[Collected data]
::::
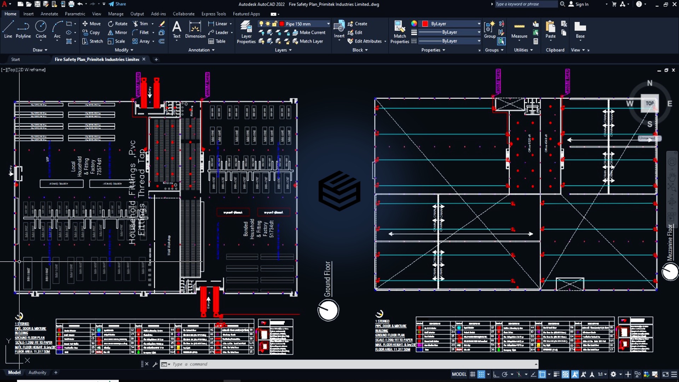Open the Layer Properties manager

pos(246,32)
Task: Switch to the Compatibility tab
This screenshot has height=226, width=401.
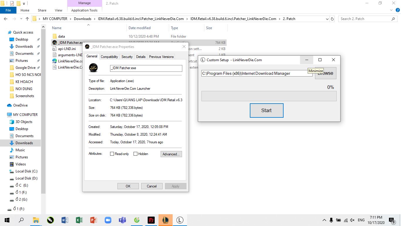Action: pos(109,57)
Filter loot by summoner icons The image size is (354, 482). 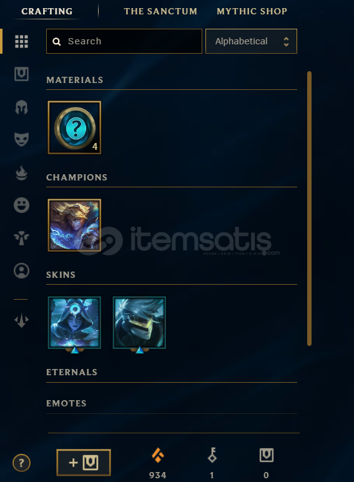21,271
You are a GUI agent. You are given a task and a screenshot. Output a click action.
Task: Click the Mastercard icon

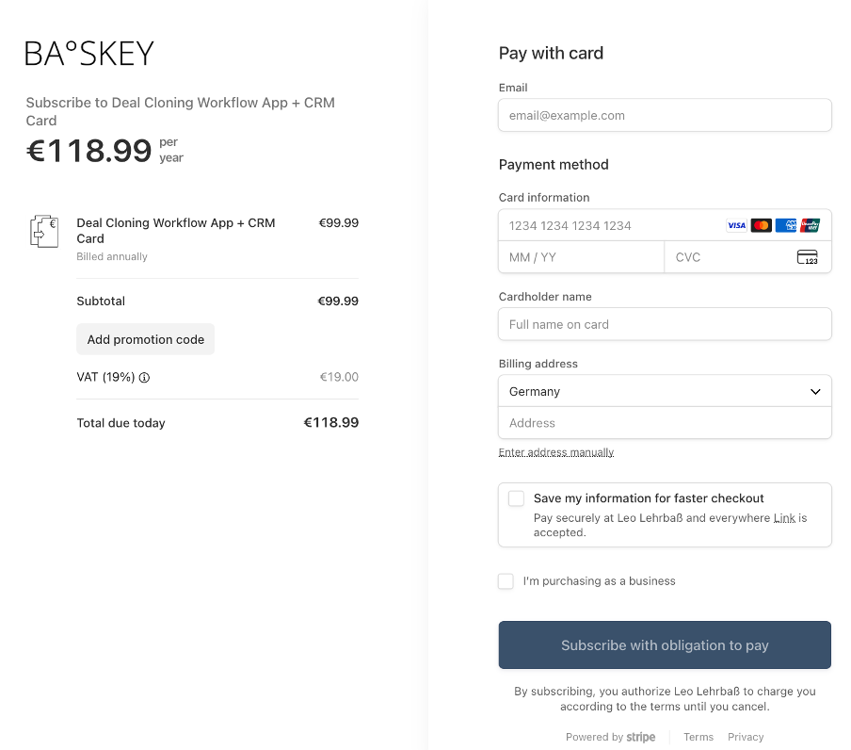(x=762, y=225)
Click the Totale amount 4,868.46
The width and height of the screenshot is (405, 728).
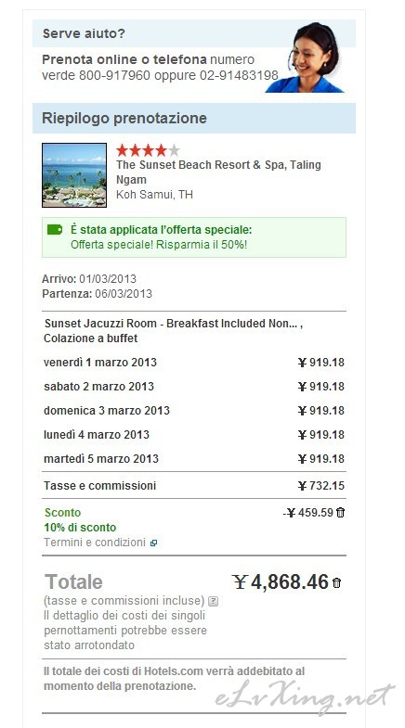[x=281, y=582]
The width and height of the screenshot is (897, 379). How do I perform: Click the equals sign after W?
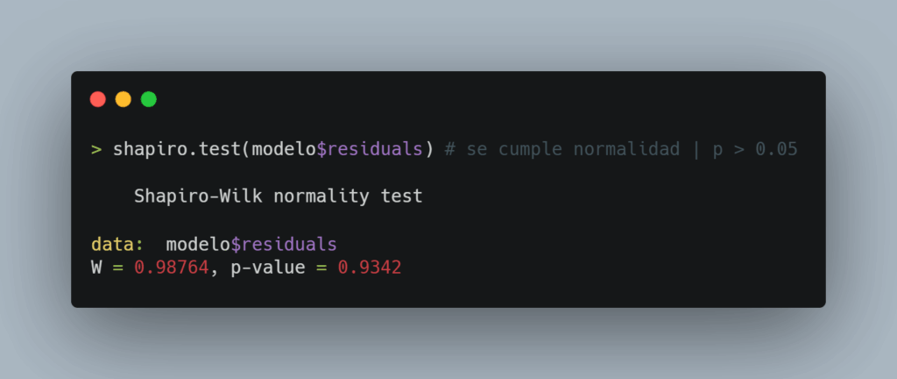(118, 268)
::::
• WHAT IS NEEDED
In the records above, find the line containing "The width and height of the screenshot is (897, 379).", then please restate it and each line after it word for word, pictures excluded.

• SOLUTION
The width and height of the screenshot is (897, 379). How do I perform: Click the equals sign after W?
(118, 268)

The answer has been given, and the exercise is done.